Once the defense has developed its controlling idea, it needs to choose its central facts. Central facts are the 3-5 case facts that will move to the forefront throughout trial. Research shows jurors remember as little as 10% of what they heard over the course of trial by the time they reach the deliberations, so central facts are designed to make defense attorneys think about which facts they want jurors to remember the most. Ideally, there is little to no dispute over the central facts or they are very easy for the defense to prove. They should also have a symbolic element to them in that they tell jurors something important about the case. For example, a plaintiff who applies for a job with a corporation shortly after accusing it of fraud is a great symbolic fact because of all of the things it evokes, such as the question of whether or not the plaintiff has been honest in the case.

Defense attorneys should try to create a list of 3-5 central facts for their case. Keep it to the facts, not your “spin” on what the facts mean. The central facts should be something you can quickly show the jurors and convince them without them having to hear your take on them. They should be items that you would be comfortable adding to a list of things that, no matter what the plaintiff proves over the course of trial, he or she will never have an answer to.

4. Map the organizational structure of the strategy. Once you have your controlling idea and central facts, the next step is to create an outline of your story. This provides the architecture for the case presentation, not only in trial, but in briefing and oral argument. Defense attorneys should try to outline their entire story of the case in 10-12 points. Think of each point as a general headline for that “chapter” of the story. For example, one example of a chapter headline could be, “the recession hits and the plaintiff is facing default on several mortgages.” This is a general headline under which a lot of facts and testimony can be packaged.

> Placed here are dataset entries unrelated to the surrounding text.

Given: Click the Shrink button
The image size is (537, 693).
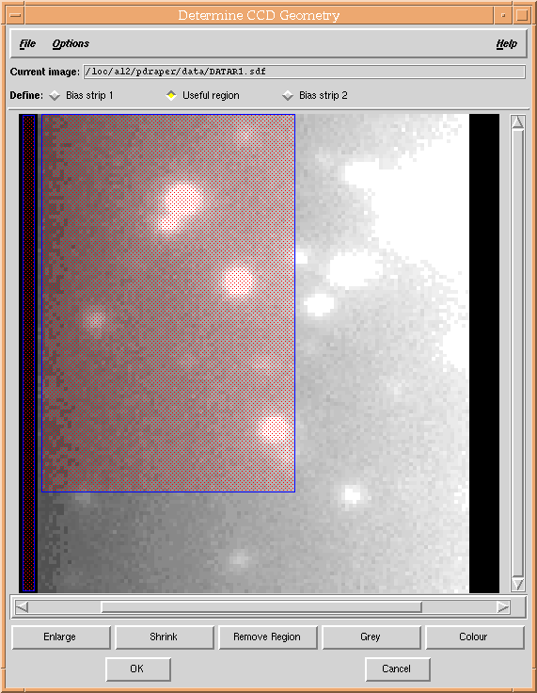Looking at the screenshot, I should click(165, 637).
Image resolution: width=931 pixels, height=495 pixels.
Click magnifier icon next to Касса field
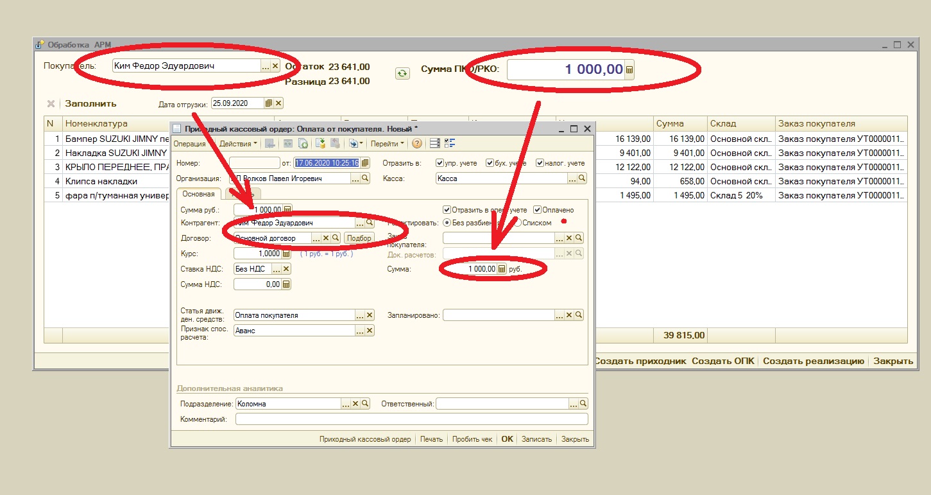580,178
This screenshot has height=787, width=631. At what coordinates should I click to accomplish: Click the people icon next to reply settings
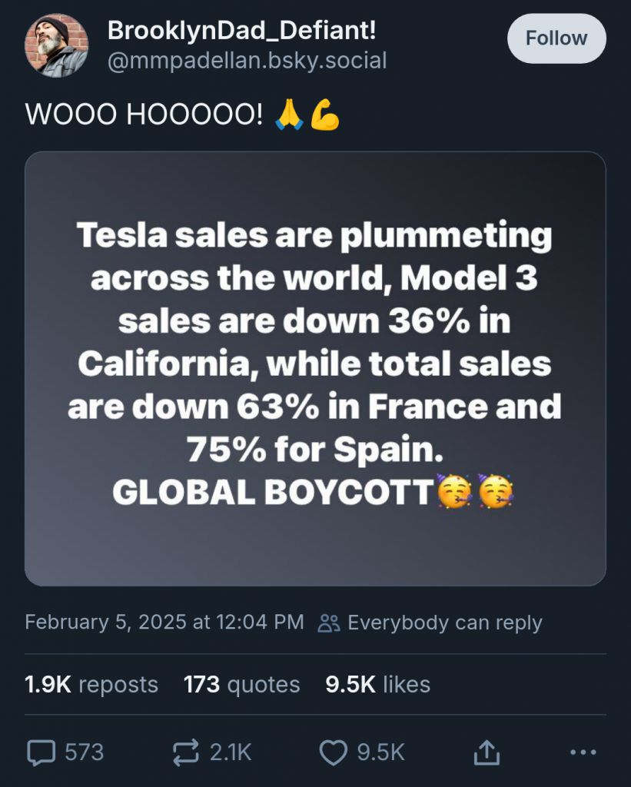click(330, 623)
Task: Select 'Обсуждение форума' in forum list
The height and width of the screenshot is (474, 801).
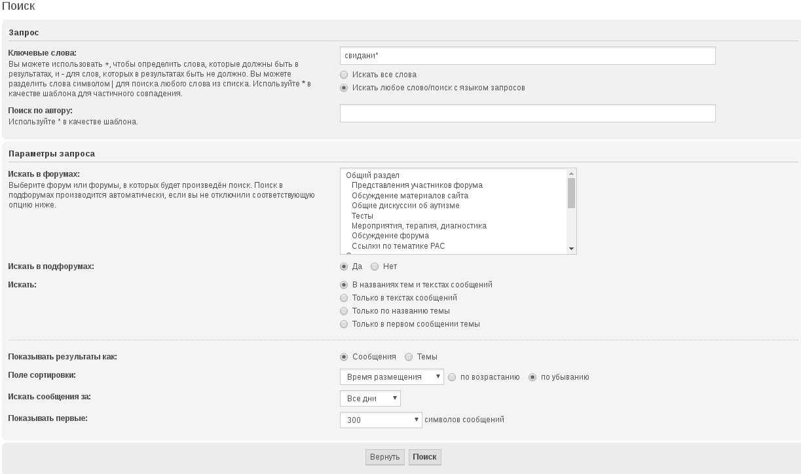Action: click(390, 236)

I recommend that this outline go in chronological order even if you think our opening might go in a different order. This is not supposed to be a presentation outline; it is supposed to be an outline of the thematic or narrative architecture of the case that can provide broader guidance beyond just opening and closing. This outline can help you identify which witnesses and what evidence tells each chapter of the story. It can help you identify evidentiary gaps that need to be filled. For example, it might help you determine that you need an expert witness you had not previously considered.

5. Pick some key words. The last exercise is to start thinking about the key language in your case. For this exercise, walk through all of the results of the previous four exercises and start thinking about all of the common language and phrases everyday people use when discussing those issues. For example, if one of your chapters touches on how the plaintiff dealt with the economic recession, “bailout” is a powerful term because of what has come to mean to the American public. The defense attorney should walk through each of these chapters and create a list of terms and phrases that he or she can use repetitively throughout trial to help control the focus of the jurors.